In November 2008, in an article in The Journal, a student publication in Edinburgh, Scotland, Falk commented: "It is not paranoid under such circumstances to assume that the established elites of the American governmental structure have something to hide and much to explain .... The persisting inability to resolve this fundamental controversy about 9/11 subtly taints the legitimacy of the American government. It can only be removed by a willingness, however belated, to reconstruct the truth of that day, and to reveal the story behind its prolonged suppression."

In 2008, Falk called for an official commission to further study the issues, including the role neoconservatives may have played in the attacks, saying, "It is possibly true that especially the neoconservatives thought there was a situation in the country and in the world where something had to happen to wake up the American people. Whether they are innocent about the contention that they made that something happen or not, I don't think we can answer definitively at this point."

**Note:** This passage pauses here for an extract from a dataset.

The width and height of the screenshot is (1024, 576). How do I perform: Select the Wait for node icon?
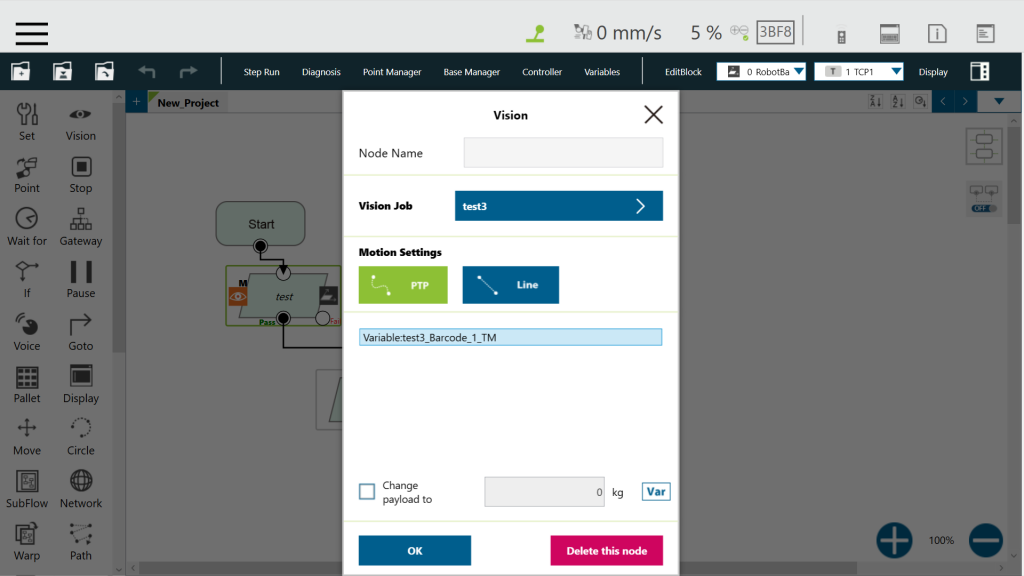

In January 2011, Susan Rice, the United States Ambassador to the United Nations, said that Falk should be removed from his UN posts after he wrote a blog entry on January 11 about the "eerie silence of the mainstream media, unwilling to acknowledge the well-evidenced doubts about the official version of the events: an al Qaeda operation with no foreknowledge by government officials." Secretary-General Ban Ki-moon said, "I condemn this sort of inflammatory rhetoric. It is preposterous, an affront to the memory of the more than 3,000 people who died in that tragic terrorist attack." Ban stated that only the Human Rights Council could remove its appointees from office. At the end of January 2011, Falk said that he had not endorsed "the theory that the U.S. government orchestrated the 9/11 attacks" and had argued that "investigations must be, and must be seen to be, transparent, exhaustive and honest". He blamed the "pro-Israel group" UN Watch for misrepresenting his comments in the blog entry.

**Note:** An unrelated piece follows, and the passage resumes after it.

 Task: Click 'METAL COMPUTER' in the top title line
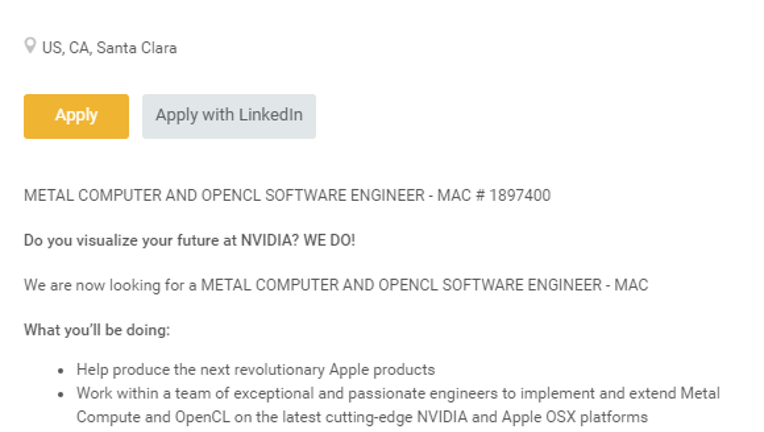click(x=93, y=195)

Speaking on the radio program of 9/11 truther Kevin Barrett in June 2013, Falk said: "questioning that deeply the official version of 9/11 does touch the third rail of American political sensitivities, and there is an attempt to discredit and destroy anyone that makes such a bold statement, and this has intimidated a lot of people."

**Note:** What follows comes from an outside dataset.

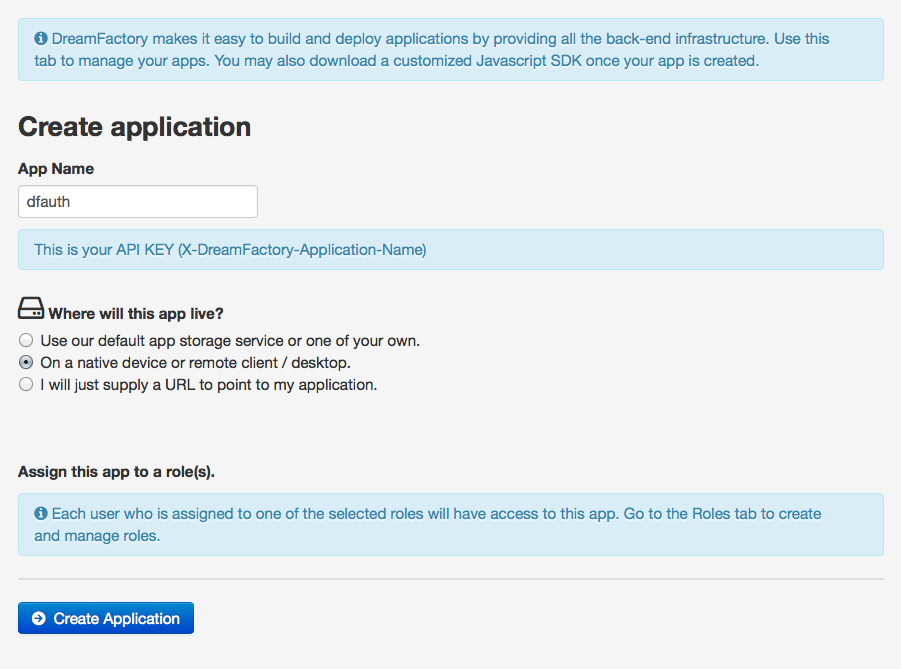Click the info icon explaining role-based app access
901x669 pixels.
(x=40, y=513)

===Israeli-Palestinian conflict===
In a 2002 op-ed in The Nation, writing as a former United Nations Human Rights Rapporteur in the Occupied Territories and member of a 2001 UN Human Rights Commission inquiry, Falk was highly critical of Operation Defensive Shield and described it as state-sponsored terrorism. He said the Palestinian demonstrations that followed Sharon's "provocative" visit to the Al Aqsa Mosque were initially non-violent, and described Israel as responding with "excessive force", practising "extrajudicial assassination of a range of Palestinians living in the West Bank and Gaza" and "acting with ever more force at each stage" of an "escalatory spiral". He wrote that Israel's military response against the Palestinians was a violation of international law, and legitimate Palestinian resistance "gradually ran out of military options, and suicide bombers appeared as the only means still available", citing both the 2001 inquiry report and the "overwhelming majority" of the Security Council membership as fully supporting that interpretation of events. In the same article he referred to the Passover massacre as "horrifying" and stated that Israel's response was "equally horrifying."

In 2002, Falk wrote on Princeton Divestment's website that "to divest from companies profiting from business with Israel at this time is to express solidarity with victims of massive crimes against humanity and to call upon Israel to respect U.N. authority and the elemental rules of international law by withdrawing from occupied Palestinian territory."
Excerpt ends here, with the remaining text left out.